Several families who suffered losses at the hands of Adam Lanza during the Sandy Hook Elementary School shooting are suing a host of gun manufacturers and sellers for damages.

Sadly, this is nothing new. It has long been a practice of the anti-gun left and hungry attorneys to urge the bereaved to go after companies like Springfield Armory and Ruger. But what is surprising is one Connecticut Judge is allowing the case to move forward.

In 2005, Congress passed the PLCAA (Protection of Lawful Commerce in Arms Act), a shield preventing weapon manufacturers from being brought to court over crimes they had no personal involvement in. The language in the bill is pretty precise: No Federal or State court shall allow any such civil liability claims to be brought to court.

Despite the clear language of the PLCAA, one Judge – in an act of brazen judicial activism – is thumbing her nose at the law in question. That woman is Superior Court Judge, Barbara N. Bellis.

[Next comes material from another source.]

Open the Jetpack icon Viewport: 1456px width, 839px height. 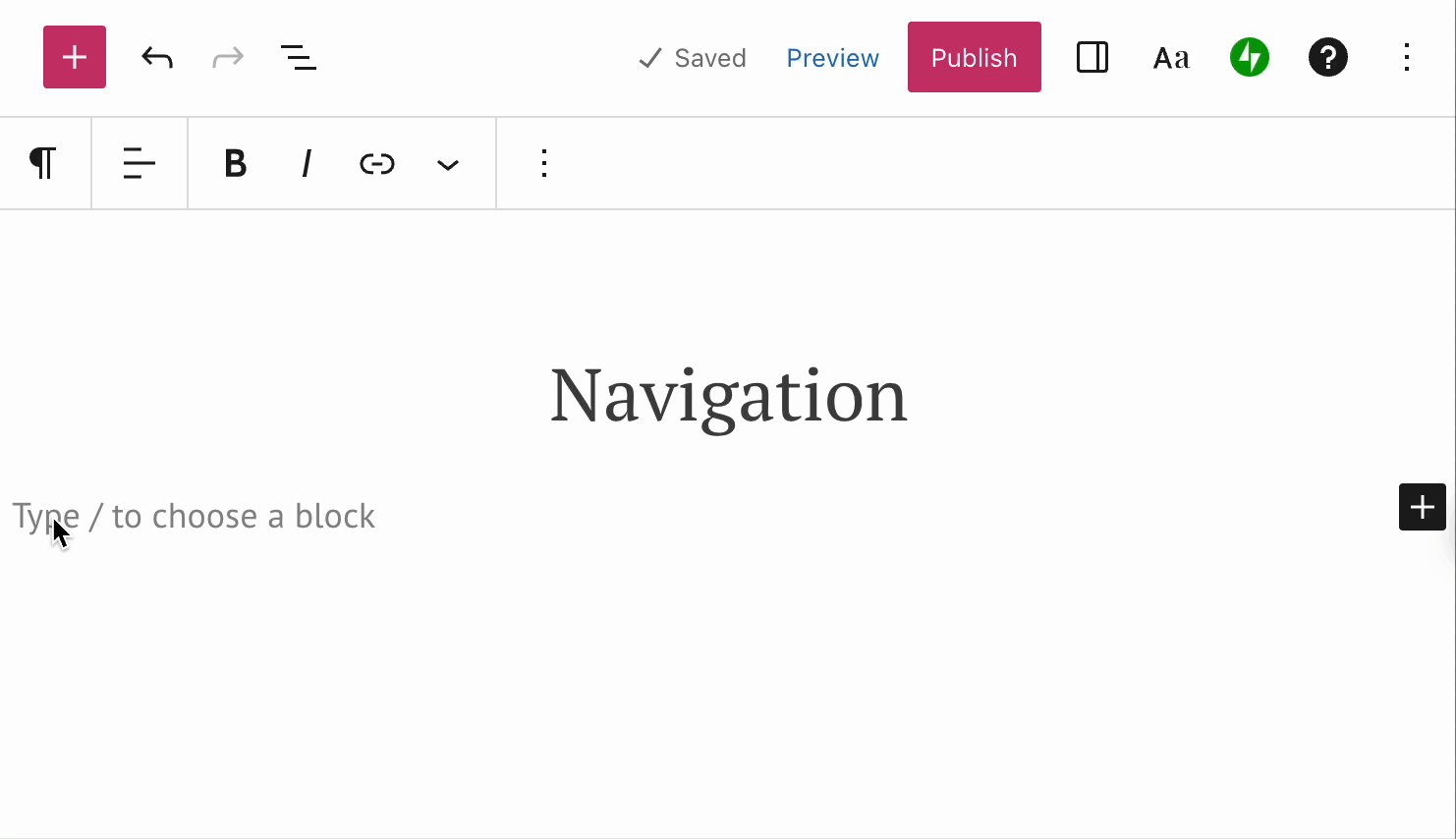coord(1249,57)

The plaintiff’s attorneys argue that the firearms manufacturers are partly responsible for the actions of Lanza, seeing as they are intentionally making military grade firearms that are “unfit” for civilian use. They conclude that the very act of owning an AR-15 “enables an individual in possession of the weapon to inflict unparalleled civilian carnage”, and that the “[d]efendants chose to sell a military weapon to the civilian market, ignoring the unreasonable and demonstrated risk that its assaultive capabilities would be used against innocent civilians.”

Let us disregard the fact that the weapon used in the Sandy Hook shooting wasn’t a fully automatic – which is a military feature that is illegal for almost all civilian use. And we can even look past the absurdity that most law enforcement officers use the exact same pistols and shotguns as regular gun owners. It is difficult, however, to look past the glaring reality that a standard AR-15 is considerably weaker than many common hunting and target rifles used by millions of law abiding gun owners every day.

To suggest that an AR-15 is more of a “weapon of war” than almost every other rifle and handgun is insane.

The PLCAA clearly states a civil suit may only be heard if the case involves a complaint where the legal firearm was defective in construction, therefore, causing bodily harm to the user, or if the company knowingly engaged in advertising and selling to prohibited persons for the purpose of committing criminal activity.

Since this case does not bear any similarities to those caveats, Judge Bellis was forced to twist logic to its breaking point in order to score political points.

Naturally, the anti-gun zealots at the Brady Campaign were thrilled by the news.

The Washington Post reports:

“After Bellis announced her decision, Dan Gross, president of the Brady Campaign to Prevent Gun Violence, said it offered “an important win” for the families involved.”

“They deserve their day in court and we are pleased that at least for now they’ll get it,” Gross said in a statement.”

Additionally on the side of Judge Bellis is none other than Hillary Clinton, who said in a press release the decision is, “an important step forward for these families, who are bravely fighting to hold irresponsible gun makers accountable for their actions.”

The press release came just before Hillary and Bernie Sanders fought on the very same issue during a democratic presidential debate. Hillary pounced on Sanders’ ‘yea’ vote in favor of the PLCAA – an attack so insane, it makes Bernie look sensible.

“I voted against this gun liability law because I was concerned that in rural areas all over this country that if a gun shop owner sells a weapon legally to somebody and that person then goes out and kills somebody, I do not believe it is appropriate for that gun shop owner to be sued,” said Sanders.

If Hillary is elected, we could very well see the protection that the PLCAA gives lawful merchants eradicated.